AWS made some news for investors this week at its New York summit. Amazon rolled out new products: AWS Continuum, AWS Context, Amazon Quick, and Bedrock AgentCore. These tools target “agentic AI,” which Amazon says helps software act and plan with less human input. According to Amazon, tasks run by agents on AgentCore jumped 15 times in the last six months. Amazon News
WPP Enterprise Solutions on Thursday announced a multi-year strategic collaboration with AWS aimed at putting generative and agentic AI tools into practical use for brands. CEO Jeff Geheb said clients are focused on moving AI “from experiments into operating systems.” WPP.com
Amazon’s April quarter numbers were out.
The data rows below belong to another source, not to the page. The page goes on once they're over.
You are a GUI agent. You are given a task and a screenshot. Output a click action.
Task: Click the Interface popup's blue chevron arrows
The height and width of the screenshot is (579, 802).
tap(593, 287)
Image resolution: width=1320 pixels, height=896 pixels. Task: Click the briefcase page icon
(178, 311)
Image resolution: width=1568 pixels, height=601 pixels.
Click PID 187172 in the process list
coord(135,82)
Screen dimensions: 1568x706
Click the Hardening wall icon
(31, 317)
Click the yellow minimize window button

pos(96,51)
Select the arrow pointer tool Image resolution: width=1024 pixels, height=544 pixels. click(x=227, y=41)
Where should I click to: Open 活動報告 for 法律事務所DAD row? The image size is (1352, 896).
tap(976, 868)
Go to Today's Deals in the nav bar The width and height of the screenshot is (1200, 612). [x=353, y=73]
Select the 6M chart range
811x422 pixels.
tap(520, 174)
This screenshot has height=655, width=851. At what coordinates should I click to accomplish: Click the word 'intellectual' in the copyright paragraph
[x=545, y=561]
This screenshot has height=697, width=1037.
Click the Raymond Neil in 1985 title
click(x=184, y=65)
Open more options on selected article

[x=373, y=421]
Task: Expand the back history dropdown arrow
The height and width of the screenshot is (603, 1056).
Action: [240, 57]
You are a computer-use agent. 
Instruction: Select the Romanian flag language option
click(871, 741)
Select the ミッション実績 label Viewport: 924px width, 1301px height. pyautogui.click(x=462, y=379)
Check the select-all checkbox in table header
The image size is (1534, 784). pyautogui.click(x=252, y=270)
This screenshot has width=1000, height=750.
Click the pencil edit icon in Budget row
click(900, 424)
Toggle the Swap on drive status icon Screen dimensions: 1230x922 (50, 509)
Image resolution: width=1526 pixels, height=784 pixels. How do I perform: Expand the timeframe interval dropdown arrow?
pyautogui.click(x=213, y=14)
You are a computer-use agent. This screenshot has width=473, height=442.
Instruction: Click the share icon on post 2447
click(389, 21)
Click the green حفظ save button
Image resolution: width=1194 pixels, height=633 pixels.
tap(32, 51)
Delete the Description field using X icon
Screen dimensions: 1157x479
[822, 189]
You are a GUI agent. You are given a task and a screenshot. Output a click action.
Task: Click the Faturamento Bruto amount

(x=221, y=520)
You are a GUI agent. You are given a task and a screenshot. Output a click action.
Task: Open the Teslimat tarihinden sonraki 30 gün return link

AWS sales jumped 28% to $37.6 billion. CEO Andy Jassy said AWS showed its “fastest growth in 15 quarters.” Amazon reported its chips business hit a $20 billion revenue run rate. Free cash flow dropped to $1.2 billion as spending on AI-related property and equipment picked up. Amazon
Prime Day is moving up for traders watching retail. Amazon has shifted the sale to June 23-26, after five years in July, blaming the World Cup and the U.S. 250th Independence Day calendar. In 2025, the four-day sale pushed $24.1 billion in U.S. online sales, according to Reuters and Adobe Analytics. Walmart stays Amazon’s key retail rival because both compete on fast grocery and same-day delivery.
Investors are betting on the stock tying up a few separate stories at once, with none of them a sure thing yet. Chip discussions could fizzle into nothing. AI agents haven’t yet moved the needle for AWS revenue. The bump from the capex bill is already showing in free cash flow. If Prime Day disappoints, or if there’s more talk that AI spending is getting out in front of real demand, Thursday’s bounce may not hold up.
Amazon heads into the Juneteenth holiday break with momentum. U.S. stock markets are trading as normal on Thursday but will be closed Friday, June 19, for Juneteenth, Nasdaq’s holiday schedule shows. Looking ahead, the focus is on whether AWS monetization and consumer spending can both stay strong together.